朝比奈は、慰める言葉を言わない。「気を落とすなよ」、「元気になれよ」。温かい言葉だが、それは時として鋭さを持つことを、朝比奈は知っているからだ。
「お初さん、お待ちどうさま」
「ありがとう…」
小梅から笹で包まれた菓子を受け取り、初は店を後にした。
「……」黙って、初が去って行った暖簾を食い入るように見つめる一。
朝比奈は眉を潜め、持っていた湯飲みを置いた。「おい、どうしたよ、一」と、声をかけるが朝比奈の言葉にも、一は反応しない。これは一体どうしたことか…と、朝比奈は首を捻る。
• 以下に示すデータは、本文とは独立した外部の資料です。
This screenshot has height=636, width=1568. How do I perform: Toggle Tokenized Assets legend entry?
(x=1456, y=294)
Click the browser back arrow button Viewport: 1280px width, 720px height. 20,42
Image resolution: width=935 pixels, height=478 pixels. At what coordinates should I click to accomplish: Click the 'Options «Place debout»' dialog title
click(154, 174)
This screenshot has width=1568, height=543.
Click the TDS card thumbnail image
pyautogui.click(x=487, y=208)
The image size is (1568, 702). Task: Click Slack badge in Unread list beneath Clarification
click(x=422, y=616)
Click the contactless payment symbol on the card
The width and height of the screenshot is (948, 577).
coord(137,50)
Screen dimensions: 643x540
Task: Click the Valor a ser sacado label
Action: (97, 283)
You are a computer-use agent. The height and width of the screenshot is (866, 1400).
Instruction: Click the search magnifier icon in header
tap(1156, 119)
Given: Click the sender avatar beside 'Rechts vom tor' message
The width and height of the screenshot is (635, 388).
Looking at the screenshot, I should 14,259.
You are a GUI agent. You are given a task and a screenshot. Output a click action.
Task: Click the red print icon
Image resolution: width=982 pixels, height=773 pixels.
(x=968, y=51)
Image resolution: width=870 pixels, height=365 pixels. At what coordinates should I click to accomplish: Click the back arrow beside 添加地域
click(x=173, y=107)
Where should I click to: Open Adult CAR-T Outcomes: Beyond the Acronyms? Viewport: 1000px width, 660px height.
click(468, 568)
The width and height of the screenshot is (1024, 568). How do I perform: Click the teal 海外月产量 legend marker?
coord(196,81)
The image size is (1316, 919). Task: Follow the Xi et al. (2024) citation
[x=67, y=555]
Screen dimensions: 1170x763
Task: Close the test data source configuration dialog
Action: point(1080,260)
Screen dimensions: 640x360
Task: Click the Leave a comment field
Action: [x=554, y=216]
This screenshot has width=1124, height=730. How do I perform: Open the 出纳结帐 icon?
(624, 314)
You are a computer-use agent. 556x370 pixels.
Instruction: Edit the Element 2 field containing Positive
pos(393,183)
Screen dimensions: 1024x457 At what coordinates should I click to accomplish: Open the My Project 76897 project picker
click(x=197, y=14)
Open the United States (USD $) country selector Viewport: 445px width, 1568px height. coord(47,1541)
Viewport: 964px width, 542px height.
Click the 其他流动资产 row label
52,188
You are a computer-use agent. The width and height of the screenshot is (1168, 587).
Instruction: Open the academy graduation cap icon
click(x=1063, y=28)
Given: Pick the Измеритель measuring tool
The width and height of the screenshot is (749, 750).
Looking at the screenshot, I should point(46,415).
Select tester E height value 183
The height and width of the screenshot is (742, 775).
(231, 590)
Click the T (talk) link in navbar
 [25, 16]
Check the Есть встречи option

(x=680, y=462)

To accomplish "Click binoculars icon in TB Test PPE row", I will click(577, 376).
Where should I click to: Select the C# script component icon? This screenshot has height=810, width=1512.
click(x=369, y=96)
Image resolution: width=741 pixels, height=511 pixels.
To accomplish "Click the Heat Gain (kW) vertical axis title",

ここに八が居たら、ため息を吐いて頭を抱えていただろう。
「お初殿…」と、呟く一。
「あ?お初?」
「なんて、美しく健気な方なんだ…!」
頬を赤くし、興奮した面持ちで暖簾を見つめ続ける一。
朝比奈は何故一が今まで黙っていたかを悟り、のぼせて気持ち悪くなった時のような気持ちになり、頭を抱えた。
「お前…お初はいかんだろう」と、朝比奈は言うが…
「お初殿の為に、俺は必ず事件を解決…そして、俺はお初殿と…!」
一の耳には全く入っていなかった…恋は盲目とはこのことだ。
「こうしちゃいられねぇ、聞き込みだ!」
「ごちそうさん!」と、金子を机に置いて、一はつむじ風のように消えてしまった。
一のやる気の入りように、茶屋にいた朝比奈と次郎八はぽかん、と口を開けたが、次郎八はややぁ、と首を振って苦笑を浮かべて温くなった茶を啜った。
「旦那の色恋の絡まるとあの俊敏さは…いやはや、なんと、まぁ…」
次郎八の言葉に、ずっと固まっていた朝比奈はようやくまん丸くかっ開いていた目と口を閉じた。